Stored items
--

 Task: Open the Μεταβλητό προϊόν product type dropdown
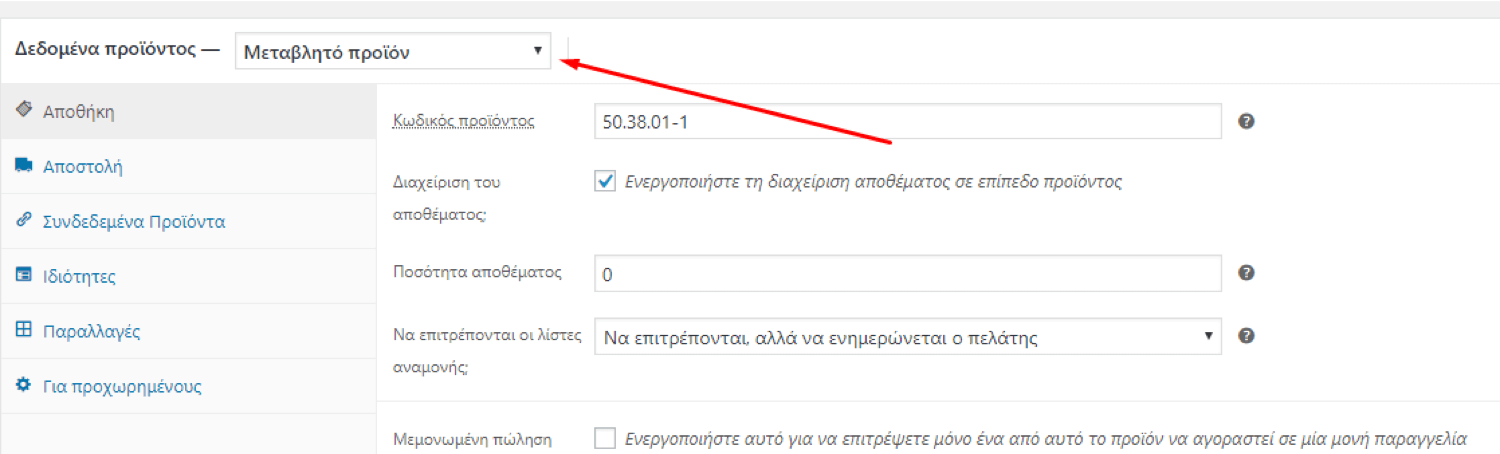(393, 52)
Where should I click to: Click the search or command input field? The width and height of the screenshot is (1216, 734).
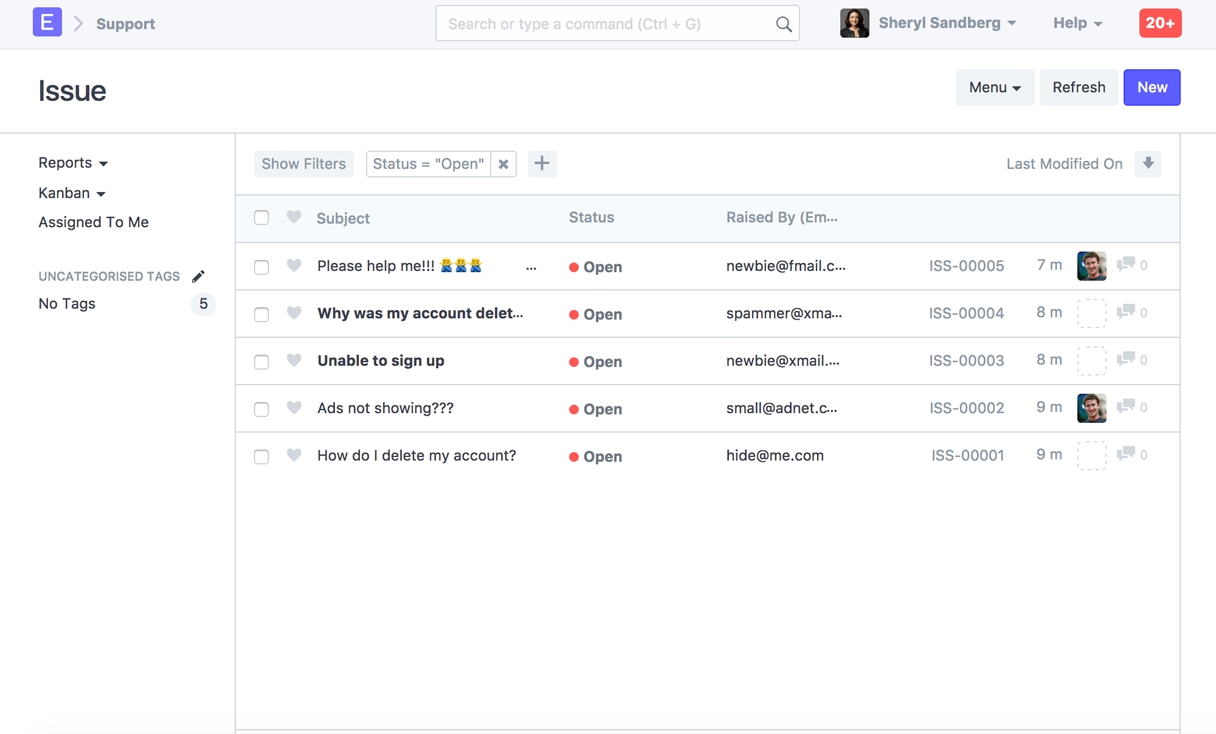pos(606,24)

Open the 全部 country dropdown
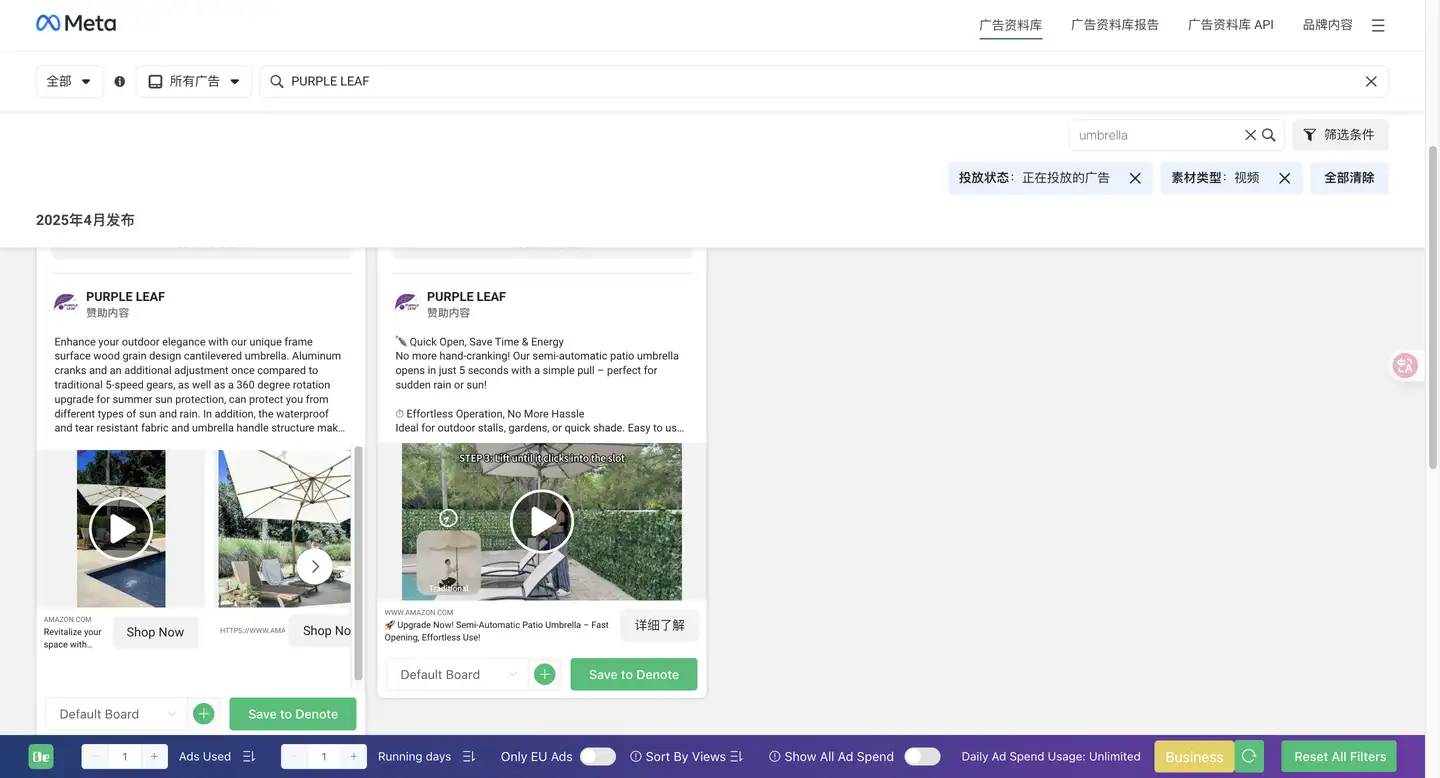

--

> Given problem: Please format the records above as a JSON list of strings, with one string per line and no blank lines. Leave the pictures out of the answer.

> Answer in full:
[
  " Task: Open the Μεταβλητό προϊόν product type dropdown",
  "(393, 52)",
  "Where should I click to: Click the search or command input field? The width and height of the screenshot is (1216, 734).",
  "pos(606,24)",
  "Open the 全部 country dropdown"
]